The 3-gram results are extremely promising! It makes sense that these would make more sense because they "force" three-word pairs to stay together.

(increase-order)=
## Increase the Order of Markov Chain
We have set up our approach to make use of Markov Chains' memoryless states. That is, we only look at the current state to predict the next word. But when we discuss topics like [self-attention](intro-attention), this relies on the concept of looking at **all** words that come before a given word in a sentence to help predict the next word. The words that are closer in proximity to our word of interest get higher weights.

If we were to predict the next word in the sequence based on *both* the current and previous states, we would have a Markov chain of order 2. We know that the $t$-step transition probability is:

$$
\mathbb{P}(P_t=j | X_0 = i) = \mathbb{P}(P_{n+t} = j | X_n = i ) = (P^t)_{ij} \text{ for any }n
$$



In [5]:
mm_order2 = create_markov_matrix(text, order = 2)
print(f'{mm_order2.shape=}')

find_next_word(mm_order2, word = 'Georgia')

print('\n')

build_sents(mm_order2, n_sent = 2, min_words = 8, starter = 'Georgia')



Creating Markov matrix of order 2...

mm_order2.shape=(1542, 1542)
Selected `community` as the next word to follow `Georgia` with probability 0.218.
Georgia students scholarly detailed organization revocation misconduct serious.
Serious laboratory even notes unearned honor functions programs.
Programs determining provided victim trying part data limited.


Compared to what we saw in the previous section, these sentences seem to have a bit more creativity. This could be because they take into account more orders of our Markov Chain. Below, we see the probabilities of certain words appearing *after* the current state (`Georgia`):

In [6]:
mm_georgia = mm.loc['georgia', :]
mm2_georgia = mm_order2.loc['georgia', :]

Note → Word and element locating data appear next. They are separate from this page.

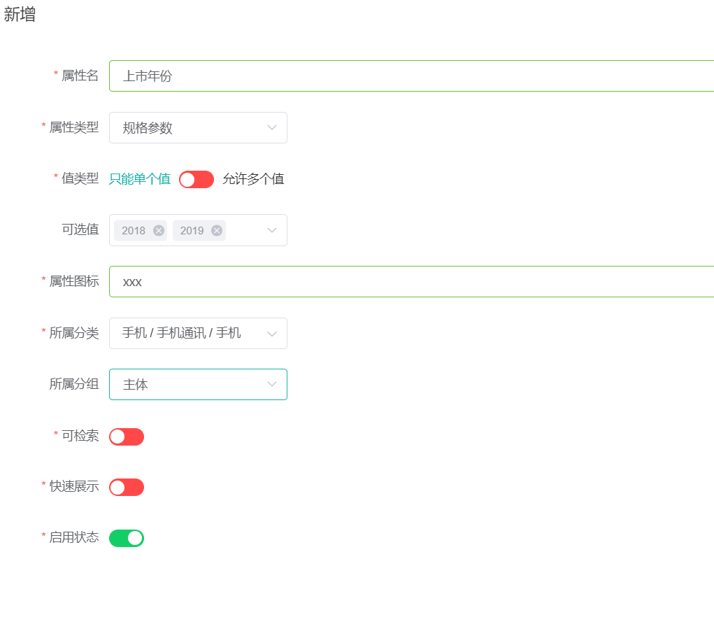Viewport: 714px width, 631px height.
Task: Click the 属性图标 field containing xxx
Action: tap(412, 281)

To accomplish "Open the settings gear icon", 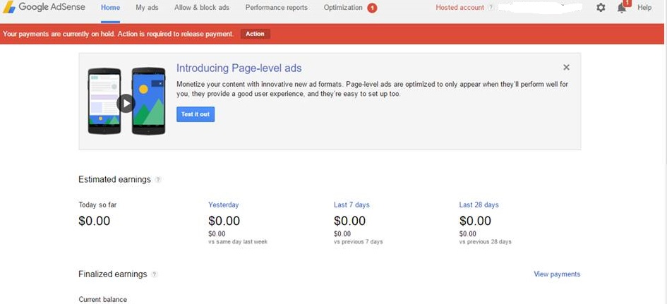I will [x=600, y=8].
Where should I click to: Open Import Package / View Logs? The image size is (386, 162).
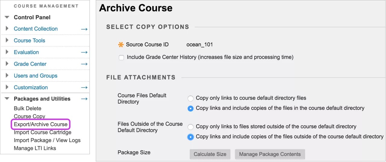pos(47,140)
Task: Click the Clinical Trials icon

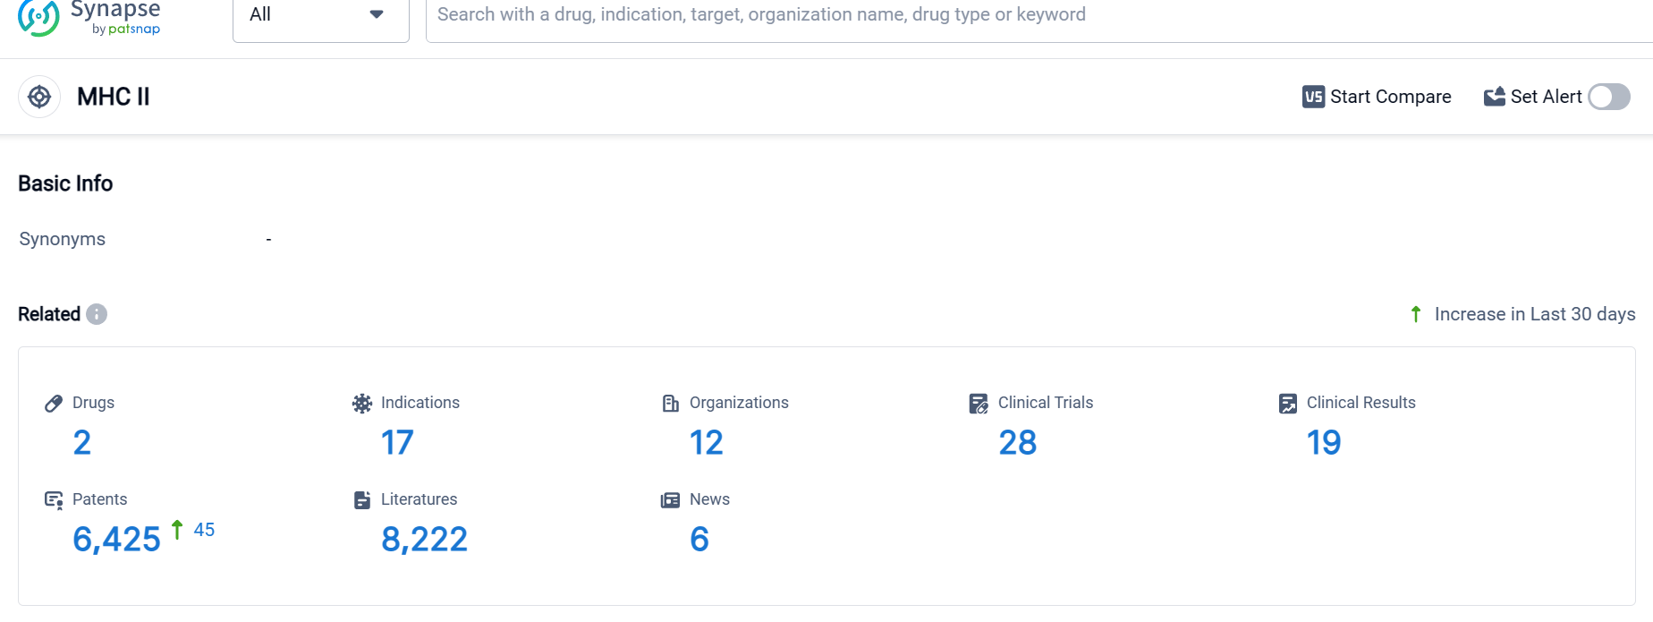Action: 979,404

pd.merge(mm_georgia[mm_georgia > 0].to_frame().reset_index(),
        mm2_georgia[mm2_georgia > 0].to_frame().reset_index(),
        how = 'outer',
        on = 'index',
        suffixes = ('_mm_order1', '_mm_order2')
) \
        .rename(columns = {'index': 'second_word'}) \
        .sort_values(['georgia_mm_order1', 'georgia_mm_order2'], ascending = False) \
        .head(10)


Unnamed: 0,second_word,georgia_mm_order1,georgia_mm_order2
0,tech,0.702703,
1,institute,0.216216,0.001744
2,policy,0.027027,0.025079
3,s,0.027027,0.015693
4,preponderance,0.027027,
11,community,,0.218294
9,and,,0.063423
23,student,,0.054388
5,honor,,0.054054
13,academic,,0.054054


It seems that the second-order Markov Chain applies a broader brush in determining which words can come after our current state word (`Georgia`). The first-order Markov Chain seems to make the most sense based on these associated probabilities.

## Conclusion
Based on this methodology, we can create a word-generator. This can help customers who might want unique and creative text generated based on certain findings from the semantic search performed by the language models used in previous sections. The possibilities are limitless.